I've chosen this book, together with Michael Moore's “Stupid White Men” and Greg Palast's “The Best Democracy Money Can Buy” to end a lecture I give on the top 50 books every American should read in order to understand why America is not safe today and will not become safe anytime soon, unless the people take back the power and restore common sense to how we spend the $500 billion a year that is now *mis-spent* on the military-industrial complex instead of real capabilities for a real world threat.Mark Green knows as much as anyone could know about the intricate ways in which the existing system provides for *legally* buying elected representatives away from the citizens' best interests. The details he provides in this book–as well as the moderate success stories where reforms have worked–are necessary.The bottom line is clear: until the 60% of America that is eligible to vote but does not vote, comes back into the democracy as active participants who question candidates, vote for candidates, and hold elected representatives accountable *in detail and day to day,* then corporate corruption will continue to rule the roost and will continue to concentrate wealth in the hands of an unreasonably wealthy few at the expense of the general public.

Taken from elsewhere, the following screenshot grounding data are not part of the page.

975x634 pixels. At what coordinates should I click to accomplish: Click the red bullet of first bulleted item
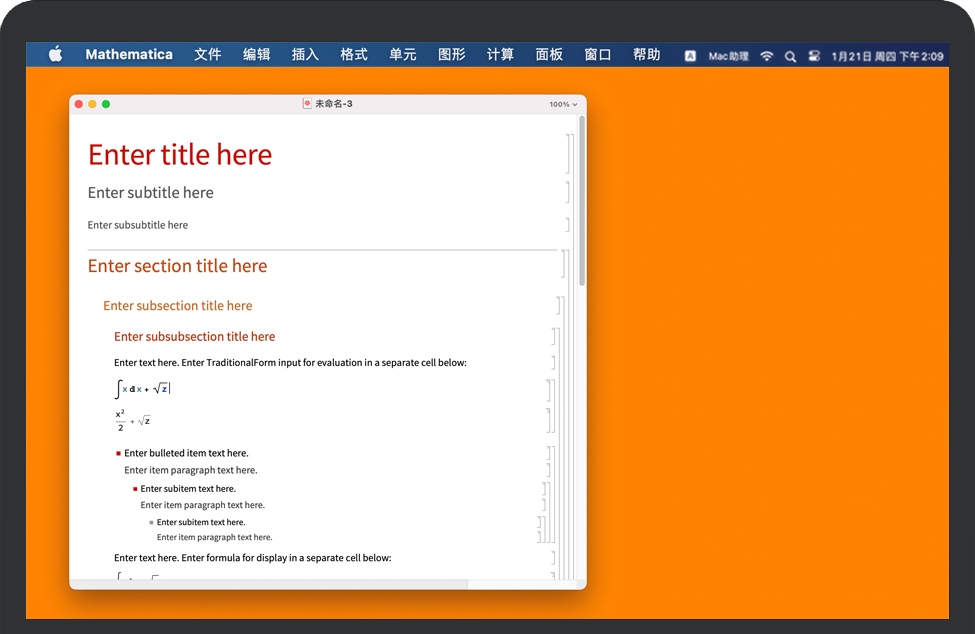coord(118,454)
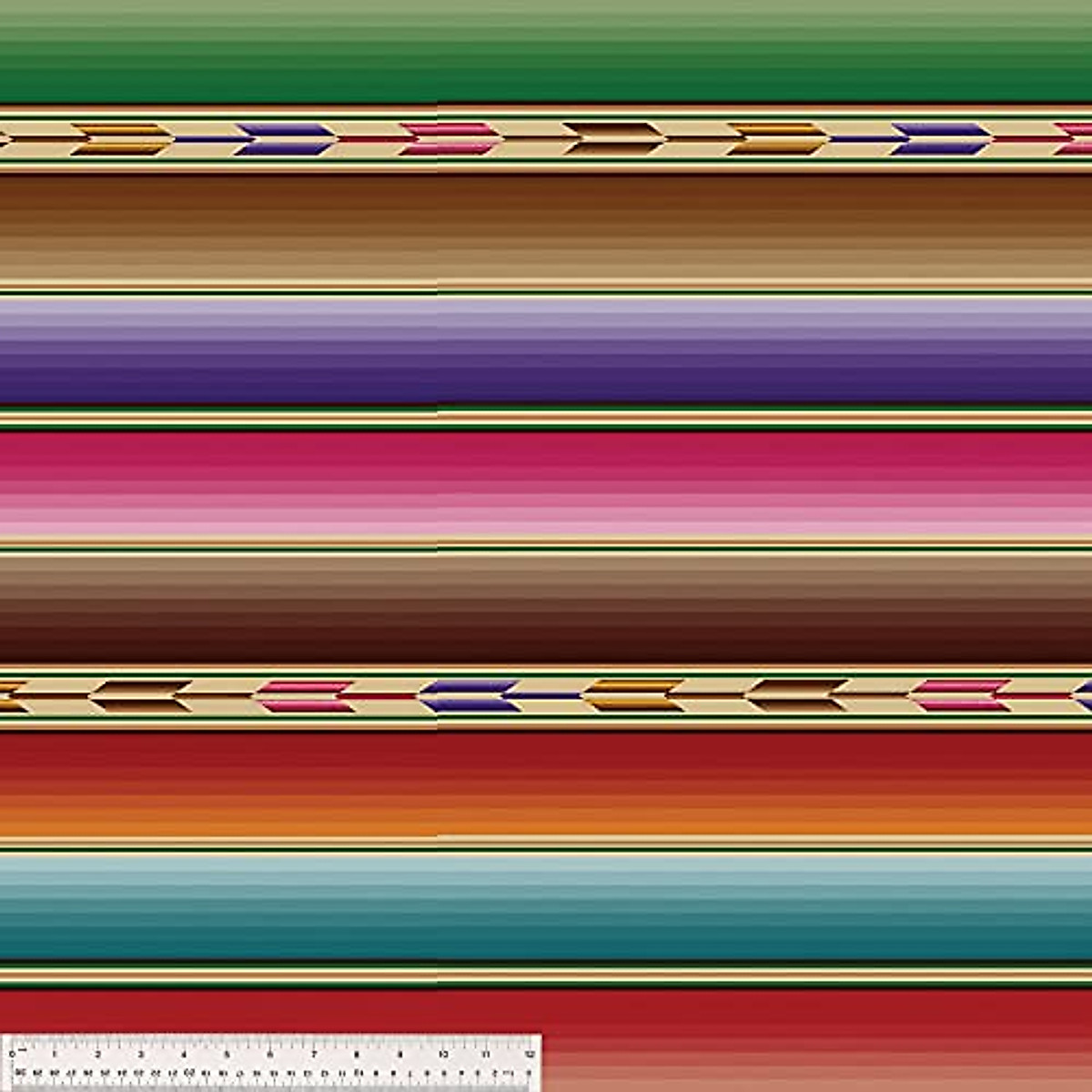
Task: Click the 0 mark on the ruler
Action: (x=11, y=1054)
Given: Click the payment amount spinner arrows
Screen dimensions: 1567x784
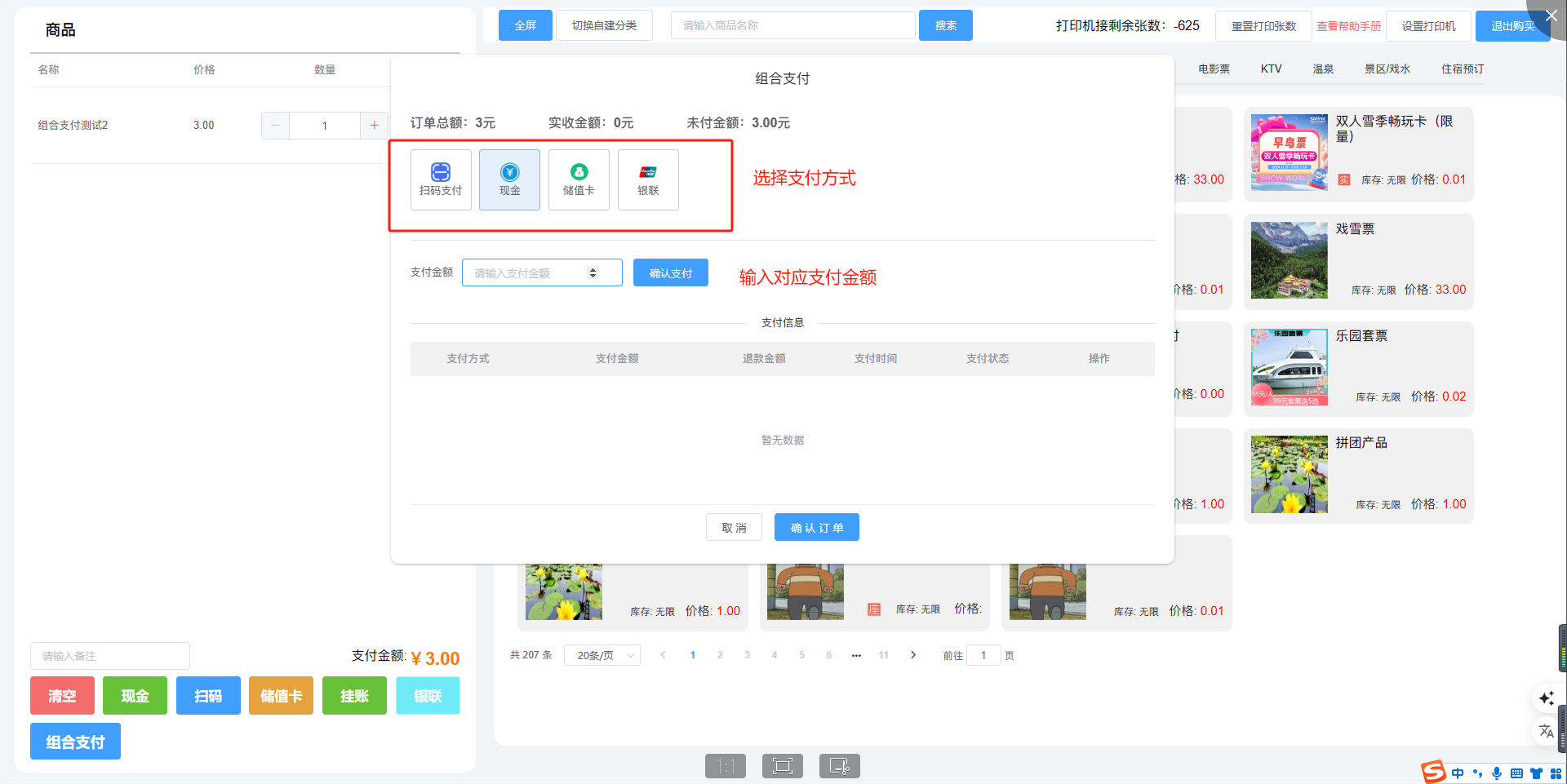Looking at the screenshot, I should [593, 273].
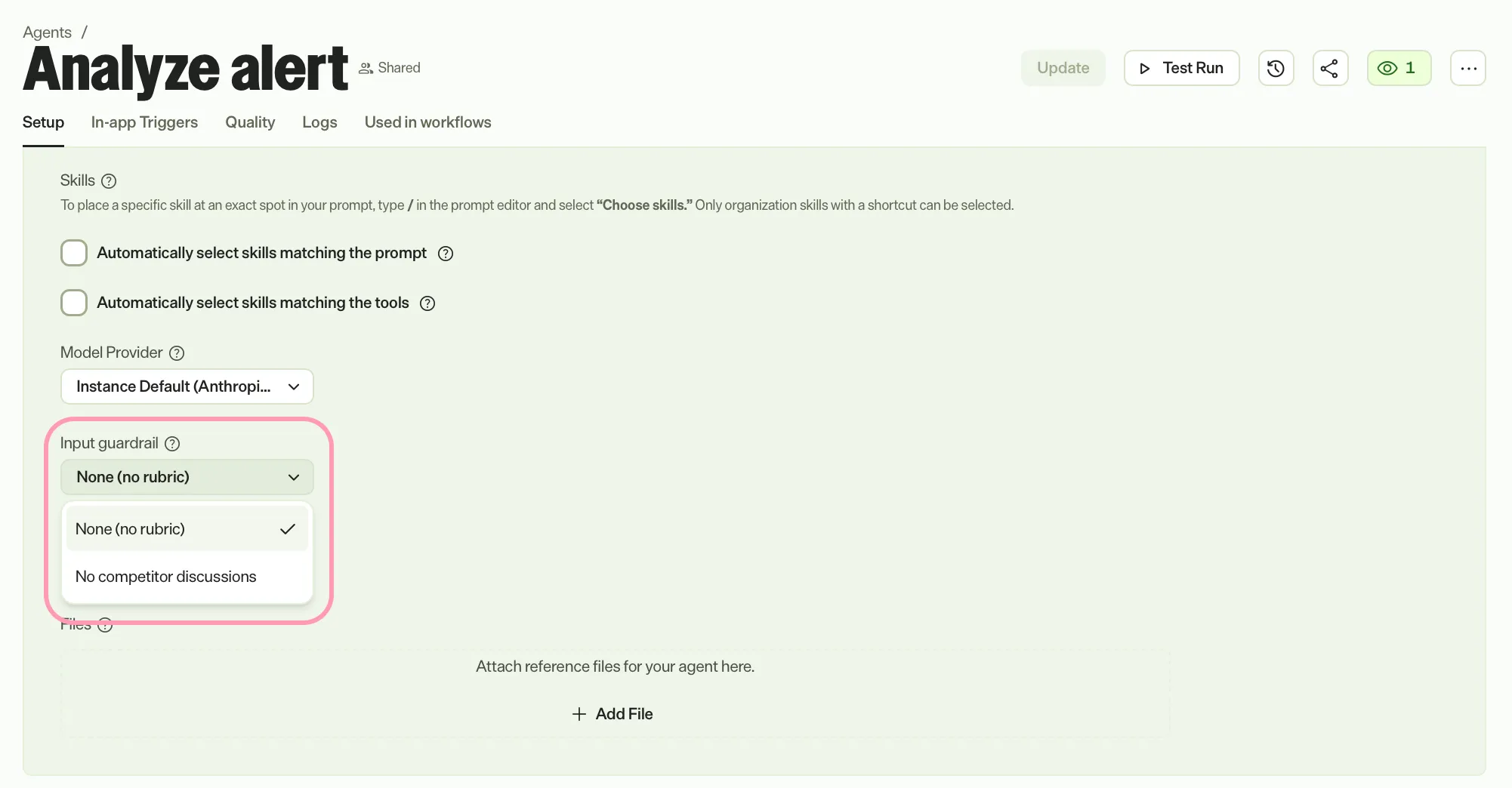Open the three-dots more options menu

tap(1468, 68)
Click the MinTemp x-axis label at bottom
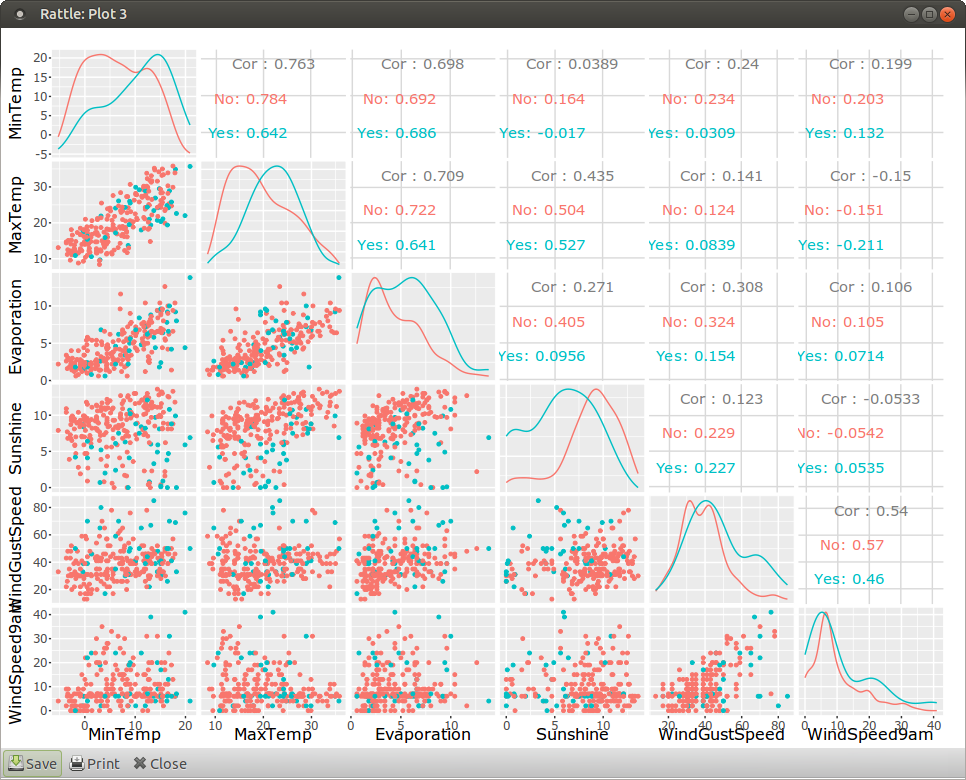This screenshot has width=966, height=780. pos(125,734)
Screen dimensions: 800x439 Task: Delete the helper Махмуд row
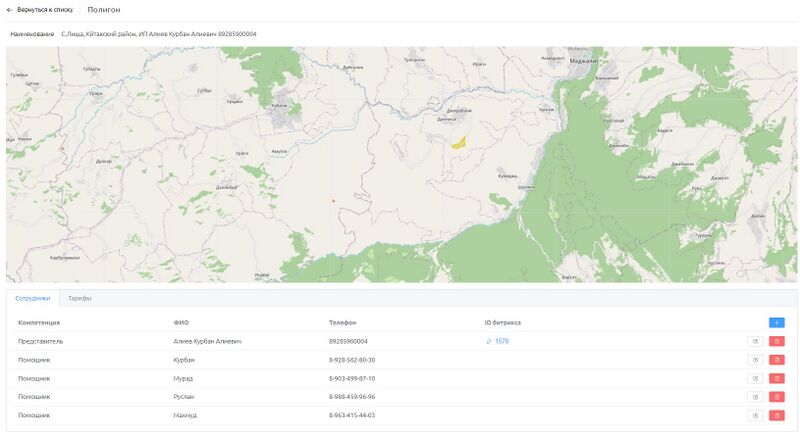(776, 416)
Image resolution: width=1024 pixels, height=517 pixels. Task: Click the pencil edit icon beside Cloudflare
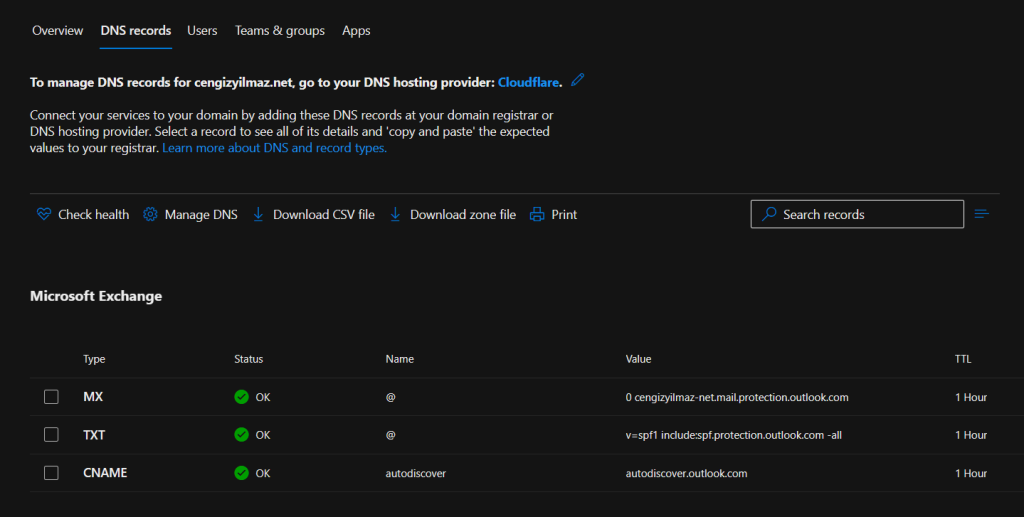pyautogui.click(x=577, y=80)
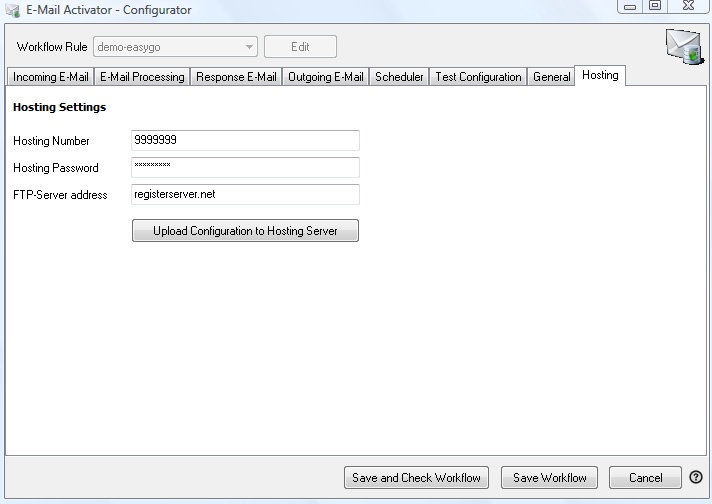The height and width of the screenshot is (504, 712).
Task: Click the E-Mail Activator title bar icon
Action: point(13,10)
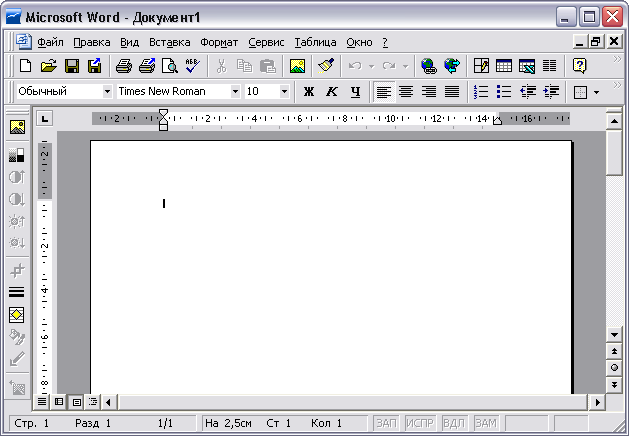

Although I found the book inspiring, I also found it depressing. Absent another 9-11 (or two–or suicidal shooters in an elementary school in every state of the union, or cataclysmic failure in Iraq and North Korea) I see no immediate prospects for America's dropped-out citizens “awakening” and taking back the power. There is still time for corporate money to get smart, pump a little more down to the poor, and avoid a revolution at the polls.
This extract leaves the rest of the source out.